Yumiyoshi se quedó callada en medio de aquel gran silencio telefónico.
—Me da…, me da mucho miedo esa oscuridad —confesó—. Tengo la sensación de que me volverá a ocurrir.
Se oyó algo, pero no sabía qué era. Hasta que me di cuenta de que Yumiyoshi estaba sollozando.
—Yumiyoshi —la llamé—. ¿Qué te pasa? ¿Estás bien?
—Sí. Sólo estoy llorando. ¿Acaso no puedo llorar?
—No, no pasa nada. Simplemente, estaba preocupado.
—Oye, ¿podrías quedarte en silencio un momento?
Yo me callé, tal como me había pedido. Yumiyoshi lloró un rato y luego colgó.
El 7 de mayo, Yuki me llamó.
—He vuelto —me dijo—. ¿Por qué no hacemos algo?
Fui a buscarla al piso de Akasaka en el Maserati. Cuando vio el coche, me preguntó, ceñuda:
—¿De dónde lo has sacado?
—Eh, eh, que no lo he robado. Resulta que se me cayó el coche en un manantial y apareció una ninfa que se parecía a Isabelle Adjani y me preguntó: «Ese coche que acaba de caer, ¿es un Maserati dorado o un BMW plateado?». Yo le contesté que era un Subaru de segunda mano.

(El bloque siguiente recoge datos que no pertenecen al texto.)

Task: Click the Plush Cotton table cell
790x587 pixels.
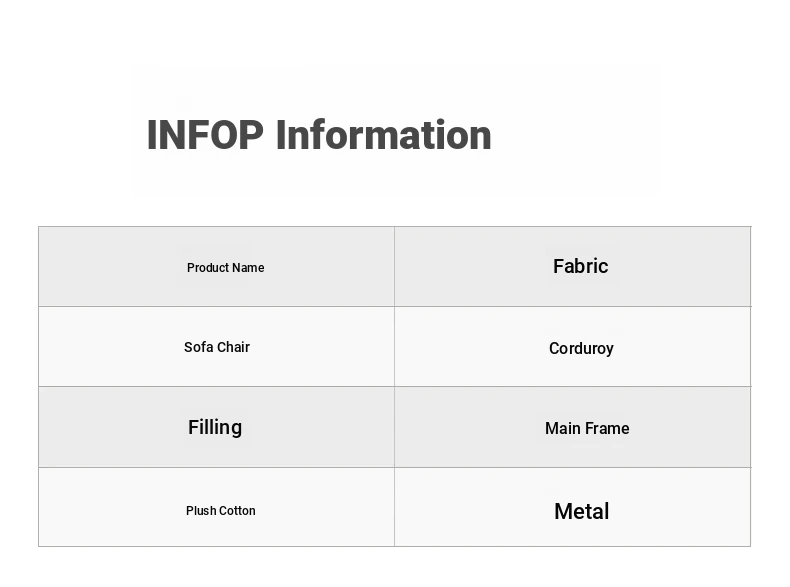Action: [x=217, y=507]
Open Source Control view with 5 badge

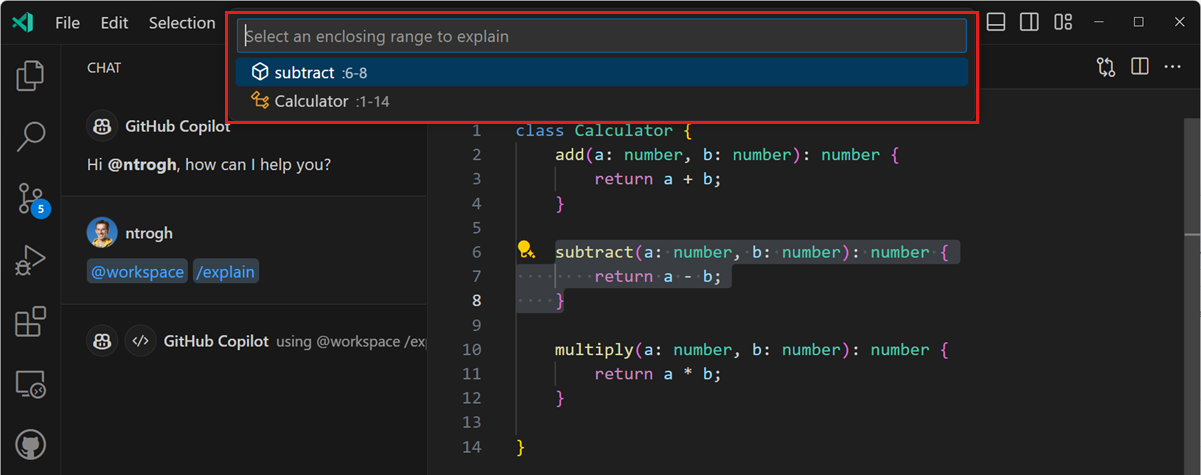tap(31, 199)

Entonces…
—Déjate de bromas estúpidas —refunfuñó—. Te lo estoy preguntando en serio. ¿Qué narices ha pasado?
—Un amigo y yo nos hemos intercambiado el coche durante un tiempo. Me dijo que se moría de ganas de conducir mi Subaru, así que se lo presté. Él tiene sus motivos.
—¿Un amigo?
—Sí, aunque no te lo creas tengo un amigo.
Ella se subió en el asiento del acompañante y miró a su alrededor. Entonces hizo una mueca.
—¡Qué coche más raro! —dijo como si estuviese a punto de vomitar—. ¡Patético!
—La verdad es que el dueño dijo algo parecido —le expliqué—. Aunque con otras palabras.
Ella se quedó callada.
Me dirigí una vez más hacia
Shōnan
. Yuki permaneció callada todo el trayecto. Yo conducía con prudencia mientras escuchábamos una cinta de Steely Dan que habíamos puesto muy bajo. Hacía un tiempo estupendo. Yo llevaba una camisa hawaiana y gafas de sol. Ella, unos pantalones finos de algodón y un polo rosa de Ralph Lauren. El color resaltaba su piel bronceada. Me sentía como si hubiéramos vuelto a Hawai. Los cerdos que transportaba el camión que nos precedía observaban fijamente el Maserati con ojos encarnados por entre las tablas de madera. Pensé que probablemente no distinguían un Subaru de un Maserati. Los cerdos, igual que las jirafas y las anguilas, no entienden de esas cosas.
—¿Qué tal por Hawai? —probé a preguntarle.
Se encogió de hombros.
—¿Cómo te fue con tu madre?
Se encogió de hombros.
—¿Has mejorado con el surf?
Se encogió de hombros.
—Se te ve en forma. Además, te sienta muy bien el bronceado. Pareces el hada del café con leche. Te quedarían bien unas alitas en la espalda y una gran cuchara al hombro. Sí, si te aliases con el café con leche, serías invencible: ni Mocca, Brasil, Colombia y Kilimanjaro juntos podrían ganarte. Todo el mundo bebería café. Todos se quedarían embelesados con el hada del café con leche.
Sinceramente, sólo quería halagarla. Pero no funcionó. Volvió a encogerse de hombros. ¿No había producido el efecto contrario? ¿En qué punto se había torcido mi sinceridad?
—¿Tienes la regla o algo así?
Se encogió de hombros.
Yo también me encogí de hombros.
—Quiero volver —dijo Yuki—. Da la vuelta y vuelve a Tokio.